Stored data
_ _ _ _ _

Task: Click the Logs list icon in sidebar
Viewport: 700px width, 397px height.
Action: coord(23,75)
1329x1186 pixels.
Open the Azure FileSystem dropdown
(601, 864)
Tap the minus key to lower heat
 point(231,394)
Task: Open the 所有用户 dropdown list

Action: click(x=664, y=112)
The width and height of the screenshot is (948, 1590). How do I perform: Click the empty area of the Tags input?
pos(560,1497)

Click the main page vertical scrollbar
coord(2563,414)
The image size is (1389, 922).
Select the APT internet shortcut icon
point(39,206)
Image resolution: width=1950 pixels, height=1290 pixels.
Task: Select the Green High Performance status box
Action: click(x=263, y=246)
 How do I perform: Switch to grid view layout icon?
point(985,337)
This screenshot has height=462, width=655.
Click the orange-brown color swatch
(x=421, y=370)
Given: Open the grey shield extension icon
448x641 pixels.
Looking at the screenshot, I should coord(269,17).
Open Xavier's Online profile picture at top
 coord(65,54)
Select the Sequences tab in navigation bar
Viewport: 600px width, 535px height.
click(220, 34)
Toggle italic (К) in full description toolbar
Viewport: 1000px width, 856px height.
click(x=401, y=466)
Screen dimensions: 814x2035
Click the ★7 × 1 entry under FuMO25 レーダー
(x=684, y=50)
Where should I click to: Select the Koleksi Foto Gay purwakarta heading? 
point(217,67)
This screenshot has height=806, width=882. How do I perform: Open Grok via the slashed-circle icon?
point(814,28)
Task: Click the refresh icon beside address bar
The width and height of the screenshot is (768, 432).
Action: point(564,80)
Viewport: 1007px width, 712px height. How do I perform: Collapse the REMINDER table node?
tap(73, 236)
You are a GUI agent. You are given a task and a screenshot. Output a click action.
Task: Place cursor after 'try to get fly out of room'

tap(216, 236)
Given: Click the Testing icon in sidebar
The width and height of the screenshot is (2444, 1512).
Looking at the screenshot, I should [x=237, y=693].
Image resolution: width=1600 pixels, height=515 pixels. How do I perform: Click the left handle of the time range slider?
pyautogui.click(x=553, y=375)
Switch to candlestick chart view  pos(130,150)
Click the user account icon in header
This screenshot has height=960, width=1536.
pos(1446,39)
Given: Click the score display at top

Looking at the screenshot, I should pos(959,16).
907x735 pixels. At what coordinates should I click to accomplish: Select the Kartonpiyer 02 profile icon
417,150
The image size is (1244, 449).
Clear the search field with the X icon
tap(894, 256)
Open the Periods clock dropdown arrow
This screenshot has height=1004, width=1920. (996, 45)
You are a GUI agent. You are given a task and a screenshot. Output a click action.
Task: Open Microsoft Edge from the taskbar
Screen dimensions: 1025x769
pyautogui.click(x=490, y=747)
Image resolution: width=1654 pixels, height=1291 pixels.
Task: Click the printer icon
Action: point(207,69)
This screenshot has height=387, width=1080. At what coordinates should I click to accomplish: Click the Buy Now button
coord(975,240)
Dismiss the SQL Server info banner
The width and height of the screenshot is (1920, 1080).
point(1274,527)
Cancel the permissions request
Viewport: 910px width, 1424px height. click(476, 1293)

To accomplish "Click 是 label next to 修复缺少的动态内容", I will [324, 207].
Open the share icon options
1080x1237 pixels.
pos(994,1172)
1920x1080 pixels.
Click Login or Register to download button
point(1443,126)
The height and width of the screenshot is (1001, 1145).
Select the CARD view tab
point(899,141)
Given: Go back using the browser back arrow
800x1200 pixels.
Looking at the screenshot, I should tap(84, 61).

_ _ _ _ _

**Exercise:** Transcribe the listing above without any changes, starting from its first line and ending after the line that contains "pos(1446,39)".

**Response:**
Task: Click the Logs list icon in sidebar
Viewport: 700px width, 397px height.
Action: coord(23,75)
1329x1186 pixels.
Open the Azure FileSystem dropdown
(601, 864)
Tap the minus key to lower heat
 point(231,394)
Task: Open the 所有用户 dropdown list

Action: click(x=664, y=112)
The width and height of the screenshot is (948, 1590). How do I perform: Click the empty area of the Tags input?
pos(560,1497)

Click the main page vertical scrollbar
coord(2563,414)
The image size is (1389, 922).
Select the APT internet shortcut icon
point(39,206)
Image resolution: width=1950 pixels, height=1290 pixels.
Task: Select the Green High Performance status box
Action: click(x=263, y=246)
 How do I perform: Switch to grid view layout icon?
point(985,337)
This screenshot has height=462, width=655.
Click the orange-brown color swatch
(x=421, y=370)
Given: Open the grey shield extension icon
448x641 pixels.
Looking at the screenshot, I should coord(269,17).
Open Xavier's Online profile picture at top
 coord(65,54)
Select the Sequences tab in navigation bar
Viewport: 600px width, 535px height.
click(220, 34)
Toggle italic (К) in full description toolbar
Viewport: 1000px width, 856px height.
click(x=401, y=466)
Screen dimensions: 814x2035
Click the ★7 × 1 entry under FuMO25 レーダー
(x=684, y=50)
Where should I click to: Select the Koleksi Foto Gay purwakarta heading? 
point(217,67)
This screenshot has height=806, width=882. How do I perform: Open Grok via the slashed-circle icon?
point(814,28)
Task: Click the refresh icon beside address bar
The width and height of the screenshot is (768, 432).
Action: point(564,80)
Viewport: 1007px width, 712px height. How do I perform: Collapse the REMINDER table node?
tap(73, 236)
You are a GUI agent. You are given a task and a screenshot. Output a click action.
Task: Place cursor after 'try to get fly out of room'

tap(216, 236)
Given: Click the Testing icon in sidebar
The width and height of the screenshot is (2444, 1512).
Looking at the screenshot, I should [x=237, y=693].
Image resolution: width=1600 pixels, height=515 pixels. How do I perform: Click the left handle of the time range slider?
pyautogui.click(x=553, y=375)
Switch to candlestick chart view  pos(130,150)
Click the user account icon in header
This screenshot has height=960, width=1536.
pos(1446,39)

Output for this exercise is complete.